09 August 2012

Ernesto nearly a hurricane again, activity in the eastern Atlantic

Ernesto is slow to give up, and after spending over a week in the central Atlantic amidst dry air, then getting its top ripped off by vertical shear, then some more dry air in the eastern Caribbean, then making landfall on the Yucatan and spending 18 hours over land, now it's BARELY over the warm waters of the southern Bay of Campeche and is intensifying!  It left the Yucatan peninsula as a 45kt tropical storm, and as of 09Z today (5am EDT), it's back up to 60kts and on an upward trend... at least for a few more hours before it makes its second and final landfall near Coatzacoalco in southern Veracruz (look for the surface pressure trace here).


I have another radar loop available here --look for the one from Alvarado -- which is capturing its journey along the southern Bay of Campeche.  It has been raining hard in Mexico, Belize, and Guatemala with reports of the expected flash flooding and mudslides.  The image below shows the forecast rain over the next 24 hours... up to another 7" in the same areas that have already gotten several inches.

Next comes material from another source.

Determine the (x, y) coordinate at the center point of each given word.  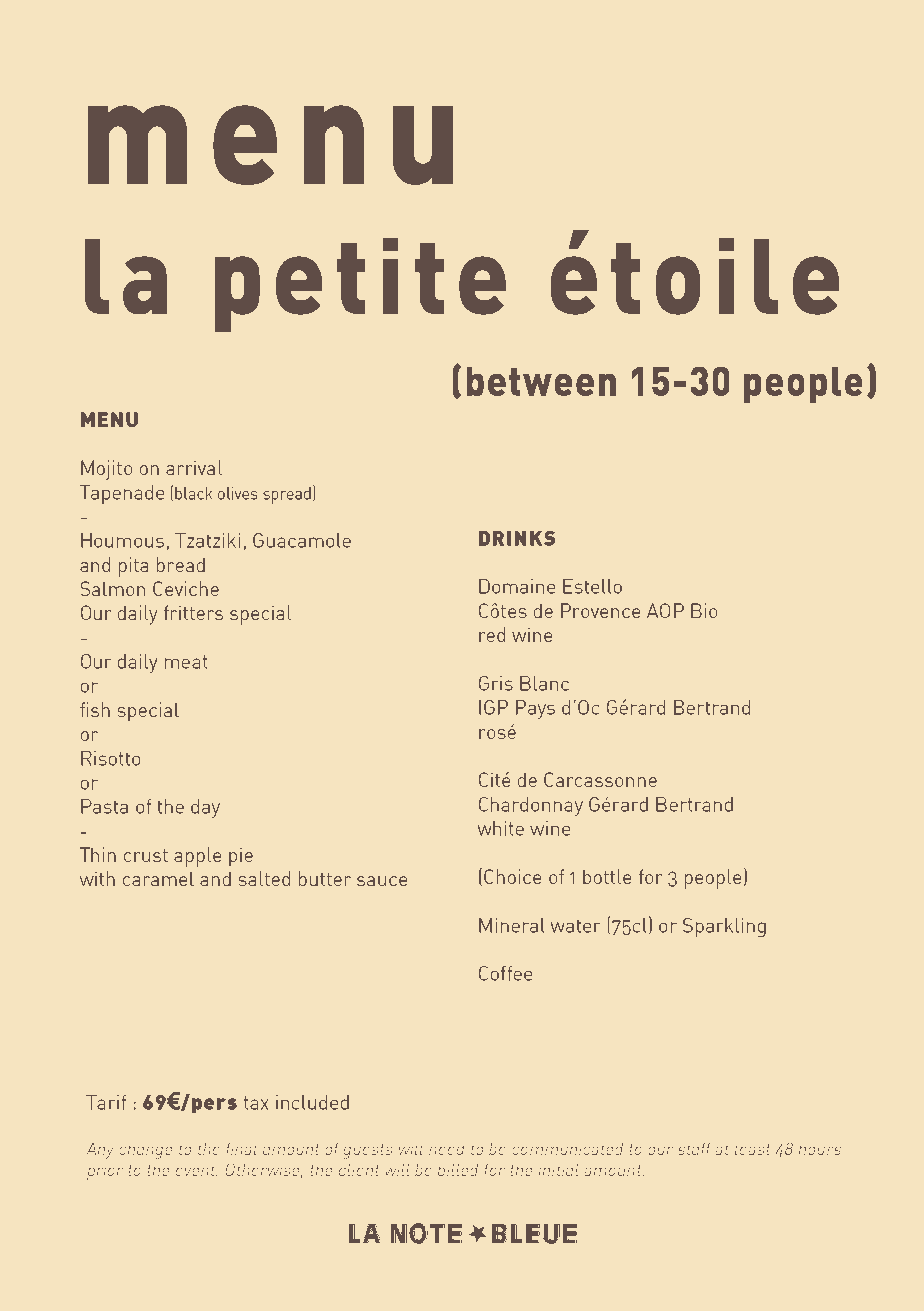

Now moving on to the systems further east.  The easterly wave I've been mentioning since Monday continues to get better organized and is now located about 1400 miles east of the Lesser Antilles (near 15N 40W).


Models do now carry this through at least 5 days, and generally strengthen it as it heads W-WNW.  It should reach the Lesser Antilles in about 3 days, and after that, the concensus shows a track similar to Ernesto's.  If so, it would be near Jamaica by Tuesday.  But that is too far out to rely on... first it needs to become a Tropical Depression before we worry about where it's going!  It has some big hurdles in the next few days: it's tracking along the southern periphery of a strong SAL airmass, so very dry low-mid level air is a threat to it... and an upper-level low to its north will introduce some hefty vertical shear once it reaches about 50W.  In other words, this may become a TD or a TS, but isn't anything too threatening just yet.

The potent easterly wave that I briefly mentioned yesterday is still over Africa, but should be on its way out later today.  The embedded 1005mb Low is centered near 14N 13W.


Although it looks impressive now and has for the past week, most global models don't intensify it in the long term.  Perhaps it will get numbered/named within the next 3-4 days, but after that, most models lose it.  We'll see... it's not even over the ocean yet, and no regional models have been run on it.